Task details: All lines from the entries below that contain the string "will" should be copied out.

>>>

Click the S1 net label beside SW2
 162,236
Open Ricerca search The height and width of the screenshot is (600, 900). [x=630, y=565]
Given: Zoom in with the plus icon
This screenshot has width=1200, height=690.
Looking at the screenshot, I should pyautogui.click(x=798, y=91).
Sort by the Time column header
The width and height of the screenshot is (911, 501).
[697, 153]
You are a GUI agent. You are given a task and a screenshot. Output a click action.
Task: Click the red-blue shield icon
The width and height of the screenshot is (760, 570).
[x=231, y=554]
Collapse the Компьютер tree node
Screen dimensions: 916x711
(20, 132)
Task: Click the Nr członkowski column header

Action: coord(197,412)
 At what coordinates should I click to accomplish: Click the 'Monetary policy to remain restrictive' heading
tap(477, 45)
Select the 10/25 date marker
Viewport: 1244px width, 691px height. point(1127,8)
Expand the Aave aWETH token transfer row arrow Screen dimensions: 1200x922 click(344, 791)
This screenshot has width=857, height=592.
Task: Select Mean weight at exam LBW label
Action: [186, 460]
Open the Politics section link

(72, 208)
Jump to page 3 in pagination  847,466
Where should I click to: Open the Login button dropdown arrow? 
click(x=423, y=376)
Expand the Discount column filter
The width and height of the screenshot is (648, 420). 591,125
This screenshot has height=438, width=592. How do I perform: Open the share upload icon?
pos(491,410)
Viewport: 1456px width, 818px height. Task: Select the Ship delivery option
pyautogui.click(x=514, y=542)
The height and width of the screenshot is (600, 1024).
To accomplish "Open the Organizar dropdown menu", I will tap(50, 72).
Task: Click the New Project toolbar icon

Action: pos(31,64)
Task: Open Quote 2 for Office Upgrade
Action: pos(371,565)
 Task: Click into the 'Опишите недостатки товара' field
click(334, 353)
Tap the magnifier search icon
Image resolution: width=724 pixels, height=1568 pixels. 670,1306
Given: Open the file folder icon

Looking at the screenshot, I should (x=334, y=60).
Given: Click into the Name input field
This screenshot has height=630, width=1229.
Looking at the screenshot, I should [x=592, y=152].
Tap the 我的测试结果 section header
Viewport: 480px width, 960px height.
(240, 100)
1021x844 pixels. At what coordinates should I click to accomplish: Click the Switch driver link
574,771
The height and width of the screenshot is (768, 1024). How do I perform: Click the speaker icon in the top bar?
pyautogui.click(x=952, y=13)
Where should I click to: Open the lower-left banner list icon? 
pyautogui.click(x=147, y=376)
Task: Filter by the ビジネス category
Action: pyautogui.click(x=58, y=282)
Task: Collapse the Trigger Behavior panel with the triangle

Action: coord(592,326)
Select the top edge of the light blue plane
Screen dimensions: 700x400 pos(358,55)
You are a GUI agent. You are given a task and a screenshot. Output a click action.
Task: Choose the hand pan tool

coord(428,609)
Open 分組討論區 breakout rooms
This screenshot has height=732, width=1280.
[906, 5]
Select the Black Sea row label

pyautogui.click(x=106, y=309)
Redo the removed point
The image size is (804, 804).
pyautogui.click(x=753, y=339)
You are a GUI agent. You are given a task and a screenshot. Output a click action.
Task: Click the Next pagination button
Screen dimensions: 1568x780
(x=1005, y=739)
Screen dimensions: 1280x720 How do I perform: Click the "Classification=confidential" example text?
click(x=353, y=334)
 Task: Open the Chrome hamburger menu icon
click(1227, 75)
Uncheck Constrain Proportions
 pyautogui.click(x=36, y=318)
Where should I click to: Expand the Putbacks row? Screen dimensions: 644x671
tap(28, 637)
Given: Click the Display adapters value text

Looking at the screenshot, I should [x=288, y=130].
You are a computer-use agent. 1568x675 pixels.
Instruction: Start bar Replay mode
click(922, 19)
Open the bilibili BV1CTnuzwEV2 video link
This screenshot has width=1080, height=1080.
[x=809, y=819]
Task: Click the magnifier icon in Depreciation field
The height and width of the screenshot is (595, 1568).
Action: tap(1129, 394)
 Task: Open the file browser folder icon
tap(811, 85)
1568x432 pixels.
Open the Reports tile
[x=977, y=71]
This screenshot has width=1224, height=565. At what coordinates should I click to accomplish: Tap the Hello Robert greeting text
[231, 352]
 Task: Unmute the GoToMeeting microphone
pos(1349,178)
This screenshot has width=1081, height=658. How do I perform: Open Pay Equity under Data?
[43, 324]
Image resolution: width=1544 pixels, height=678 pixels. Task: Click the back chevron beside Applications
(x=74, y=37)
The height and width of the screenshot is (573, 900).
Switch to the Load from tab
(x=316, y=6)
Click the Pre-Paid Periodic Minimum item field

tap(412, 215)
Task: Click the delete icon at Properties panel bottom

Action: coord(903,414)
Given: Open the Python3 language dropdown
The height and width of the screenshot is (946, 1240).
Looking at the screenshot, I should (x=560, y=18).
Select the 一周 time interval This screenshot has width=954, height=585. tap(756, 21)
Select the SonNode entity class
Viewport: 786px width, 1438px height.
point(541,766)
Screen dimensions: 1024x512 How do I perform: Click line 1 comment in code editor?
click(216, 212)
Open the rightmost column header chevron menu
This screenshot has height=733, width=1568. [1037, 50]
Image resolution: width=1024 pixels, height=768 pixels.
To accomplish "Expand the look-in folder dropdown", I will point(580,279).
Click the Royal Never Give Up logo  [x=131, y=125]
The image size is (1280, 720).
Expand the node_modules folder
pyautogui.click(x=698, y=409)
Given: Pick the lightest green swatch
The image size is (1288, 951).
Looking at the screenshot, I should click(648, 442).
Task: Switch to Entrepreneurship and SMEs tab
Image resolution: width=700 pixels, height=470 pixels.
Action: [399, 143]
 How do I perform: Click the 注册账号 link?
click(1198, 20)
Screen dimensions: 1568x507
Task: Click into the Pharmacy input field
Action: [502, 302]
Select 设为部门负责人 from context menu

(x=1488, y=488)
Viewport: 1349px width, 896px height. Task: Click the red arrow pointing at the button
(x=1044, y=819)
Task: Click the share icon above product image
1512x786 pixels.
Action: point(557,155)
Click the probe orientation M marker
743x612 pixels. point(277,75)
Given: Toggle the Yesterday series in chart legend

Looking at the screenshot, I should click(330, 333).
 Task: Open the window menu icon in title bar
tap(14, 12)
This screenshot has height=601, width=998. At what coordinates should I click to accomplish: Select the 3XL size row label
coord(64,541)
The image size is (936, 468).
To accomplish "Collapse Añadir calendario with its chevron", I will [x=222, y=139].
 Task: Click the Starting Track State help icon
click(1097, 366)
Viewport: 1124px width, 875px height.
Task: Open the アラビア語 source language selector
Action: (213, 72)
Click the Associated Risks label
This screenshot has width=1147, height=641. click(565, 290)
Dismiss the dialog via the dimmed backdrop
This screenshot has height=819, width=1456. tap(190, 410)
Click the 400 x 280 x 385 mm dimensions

<<<

Exercise answer:
To accomplish "Open the Organizar dropdown menu", I will tap(50, 72).
To accomplish "Expand the look-in folder dropdown", I will point(580,279).
To accomplish "Collapse Añadir calendario with its chevron", I will [x=222, y=139].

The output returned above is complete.